Moreover, while it’s true there’s too much hate-filled language in today’s politics and everybody needs to tone down the rhetoric, the most inflammatory language is not coming from the left. It’s from the right. And nobody’s guiltier of it than Donald Trump, who has called James Comey a “nut job,” Barack Obama a “sick man,” Hillary Clinton a “nasty woman,” and journalists “the enemy of the American people.”
Or consider this tweet from Sen. Rand Paul’s (R-KY) campaign, just one year ago, on June 23, 2016, quoting Fox News legal analyst Andrew Napolitano: “Why do we have a Second Amendment? It’s not to shoot deer. It’s to shoot at the government when it becomes tyrannical.” One can only hope the good Senator had second thoughts about that kind of incendiary rhetoric when he himself was one of those shot at on the Alexandria ballfield.
More importantly, the whole discussion about political rhetoric misses the point. It doesn’t matter whether the gunman was a Democrat, Republican, independent, socialist, communist, or Green Party member. The point is: He had no business being able to buy, own, and tote around an assault rifle and an automatic pistol.

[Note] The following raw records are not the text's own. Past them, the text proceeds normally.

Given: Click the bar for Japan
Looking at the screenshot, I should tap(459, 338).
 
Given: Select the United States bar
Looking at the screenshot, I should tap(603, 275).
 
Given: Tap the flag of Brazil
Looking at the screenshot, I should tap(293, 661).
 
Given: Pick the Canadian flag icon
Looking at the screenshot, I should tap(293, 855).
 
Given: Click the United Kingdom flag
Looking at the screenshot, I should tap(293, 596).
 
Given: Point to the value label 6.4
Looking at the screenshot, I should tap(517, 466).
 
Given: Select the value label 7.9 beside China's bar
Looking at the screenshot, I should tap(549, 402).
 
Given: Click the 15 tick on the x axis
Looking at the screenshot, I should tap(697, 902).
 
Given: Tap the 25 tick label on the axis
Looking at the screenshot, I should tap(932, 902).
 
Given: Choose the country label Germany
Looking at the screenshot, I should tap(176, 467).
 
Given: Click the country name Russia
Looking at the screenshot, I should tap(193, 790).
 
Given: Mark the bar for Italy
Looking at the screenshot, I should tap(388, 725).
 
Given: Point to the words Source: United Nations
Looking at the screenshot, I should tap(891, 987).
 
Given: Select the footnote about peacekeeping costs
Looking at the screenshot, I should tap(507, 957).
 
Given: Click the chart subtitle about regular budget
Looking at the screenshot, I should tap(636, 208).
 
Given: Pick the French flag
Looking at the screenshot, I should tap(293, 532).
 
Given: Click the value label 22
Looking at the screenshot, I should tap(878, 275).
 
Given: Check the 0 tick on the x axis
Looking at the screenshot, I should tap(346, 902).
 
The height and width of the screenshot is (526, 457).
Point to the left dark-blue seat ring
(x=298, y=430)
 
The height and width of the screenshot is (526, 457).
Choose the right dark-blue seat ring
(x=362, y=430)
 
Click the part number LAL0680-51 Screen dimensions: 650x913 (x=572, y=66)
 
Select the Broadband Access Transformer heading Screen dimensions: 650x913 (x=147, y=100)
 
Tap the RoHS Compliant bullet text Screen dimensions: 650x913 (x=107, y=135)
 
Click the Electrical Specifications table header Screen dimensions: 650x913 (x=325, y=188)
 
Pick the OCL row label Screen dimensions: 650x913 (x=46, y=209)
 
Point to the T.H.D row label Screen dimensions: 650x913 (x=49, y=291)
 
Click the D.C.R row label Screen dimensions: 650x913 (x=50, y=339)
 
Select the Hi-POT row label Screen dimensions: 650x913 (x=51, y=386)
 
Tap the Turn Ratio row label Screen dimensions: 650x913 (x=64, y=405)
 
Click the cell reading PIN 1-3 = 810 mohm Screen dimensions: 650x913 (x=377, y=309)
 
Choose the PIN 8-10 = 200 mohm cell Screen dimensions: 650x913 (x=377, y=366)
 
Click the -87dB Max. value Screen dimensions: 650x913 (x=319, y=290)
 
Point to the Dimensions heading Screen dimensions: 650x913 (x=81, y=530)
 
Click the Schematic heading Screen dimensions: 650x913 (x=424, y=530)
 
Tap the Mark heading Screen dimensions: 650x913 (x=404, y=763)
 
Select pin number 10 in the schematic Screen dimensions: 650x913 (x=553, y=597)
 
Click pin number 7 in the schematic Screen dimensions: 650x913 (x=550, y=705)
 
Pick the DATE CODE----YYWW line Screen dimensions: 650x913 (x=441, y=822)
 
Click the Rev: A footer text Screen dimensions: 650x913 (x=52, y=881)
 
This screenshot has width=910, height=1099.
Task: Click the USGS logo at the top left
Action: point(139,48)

Where’s the outrage about gun violence? In 2016, according to the Gun Violence Archive, there were 384 mass shootings — defined as four or more killed or wounded by gunfire — in the United States. More than one a day! So far in 2017, there have been 154. The Centers for Disease Control and Prevention reports that, between 2001 and 2013, 406,496 people died by firearms on U.S. soil. An average 31 Americans are murdered by guns every day.
What happened in Alexandria, in fact, wasn’t the only shooting on June 14. Three people were also gunned down at a UPS facility in San Francisco. Six people were killed and 37 wounded by gunfire on the streets of Chicago last weekend. And, as shocking as it was to see a U.S. congressman struck by gunfire, let’s not forget this: the life of every one of those victims in San Francisco and Chicago is worth every bit as much as the life of any Member of Congress.
What will it take for Congress to act? What will it take before Congress stops protecting the gun manufacturers and starts protecting the American people?
Even though they failed to act after Virginia Tech, Sandy Hook, Charleston, or Orlando, you might think they’d consider some common-sense gun safety measures after one of their own is struck.
Think again. Six years ago, Congress did nothing after Congresswoman Gabby Giffords was shot. They’ll do nothing this year after Congressman Steve Scalise was shot. The NRA still rules the U.S. Congress. Shame!